Thunder context

The ThunderContext is the entry point for loading data and interacting with remote services (e.g. Amazon).

Setup plotting


In [1]:
%matplotlib inline

In [2]:
import matplotlib.pyplot as plt
import seaborn as sns
sns.set_context('notebook')
from thunder import Colorize
image = Colorize.image

Construction

A ThunderContext (you'll only need one) is automatically provided as the variable tsc when you start the interactive shell using the command line call thunder. It also be created manually, in two different ways, which can be useful when writing standalone analysis scripts (see examples in thunder.standalone). First, it can be created from an existing instance of a SparkContext:


In [3]:
from thunder import ThunderContext
tsc = ThunderContext(sc)

Or it can be created directly using the same arguments provided to a SparkContext (we don't run this line here because you can't run multiple SparkContexts at once):

tsc = ThunderContext.start(appName='myapp')

Loading data

The primary methods for loading data are loadSeries and loadImages, for loading a Series or Images object, respectively. Here we show example syntax for loading two example data sets included with thunder, and in each case inspect the first element. (To use these example data sets, we'll first figure out their path on our system.) See the Input Format tutorial for more information on loading and data types.


In [4]:
import os.path as pth
datapath = pth.join(pth.dirname(pth.realpath(thunder.__file__)), 'utils/data/')

In [5]:
data = tsc.loadImages(datapath + '/mouse/images/', startIdx=0, stopIdx=10)

In [6]:
image(data.values().first())



In [7]:
data = tsc.loadSeries(datapath + '/iris/iris.bin', inputFormat='binary')
data.first()


Out[7]:
((0,), array([ 5.1,  3.5,  1.4,  0.2]))

Currently, loadImages can load tif, png, or binary images (or volumes) from a local file system, networked file system, Amazon S3, or Google Storage. loadSeries can load data from one or more text or binary files on a local file system, networked file system, Amazon S3, or HDFS.

The methods loadImagesFromArray and loadSeriesFromArray can be used to used to load data directly from numpy arrays.


In [8]:
from numpy import random
data = tsc.loadSeriesFromArray(random.randn(50,10))

In [9]:
data.nrecords


Out[9]:
50

In [10]:
data.index


Out[10]:
array([0, 1, 2, 3, 4, 5, 6, 7, 8, 9])

In [11]:
data = tsc.loadImagesFromArray(random.randn(50,10,10))

In [12]:
data.nrecords


Out[12]:
50

In [13]:
data.dims.count


Out[13]:
(10, 10)

Finally, loadSeries can also load data stored in local arrays in either numpy npy or Matlab MAT format (if loading from a MAT file, you must additionally provide a variable name).
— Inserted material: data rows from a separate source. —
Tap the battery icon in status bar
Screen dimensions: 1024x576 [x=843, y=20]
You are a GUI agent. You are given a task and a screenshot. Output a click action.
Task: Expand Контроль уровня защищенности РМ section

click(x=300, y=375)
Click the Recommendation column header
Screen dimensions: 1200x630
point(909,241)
This is especially useful for smaller local datasets, or for distributing a smaller data set for performing intensive computations. In the latter case, the number of partitions should be set to be approximately equal to 2-3 times the number of cores available on your cluster, so that different cores can work on different portions of the data.


In [14]:
data = tsc.loadSeries(datapath + '/iris/iris.mat', inputFormat='mat', varName='data', minPartitions=5)
data.first()


Out[14]:
(0, array([ 5.1,  3.5,  1.4,  0.2]))

In [15]:
data = tsc.loadSeries(datapath + '/iris/iris.npy', inputFormat='npy', minPartitions=5)
data.first()


Out[15]:
(0, array([ 5.1,  3.5,  1.4,  0.2]))

Loading examples

The makeExample method makes it easy to generate example data for testing purposes, by calling methods from the DataSets class:


In [16]:
data = tsc.makeExample('kmeans', k=2, ndims=10, nrecords=10, noise=0.5)

In [17]:
from numpy import asarray
ts = data.collectValuesAsArray()
plt.plot(ts.T);


You can see the list of available generated datasets by calling without an argument


In [18]:
tsc.makeExample()


Out[18]:
['factor', 'ica', 'kmeans', 'pca', 'rand', 'sources']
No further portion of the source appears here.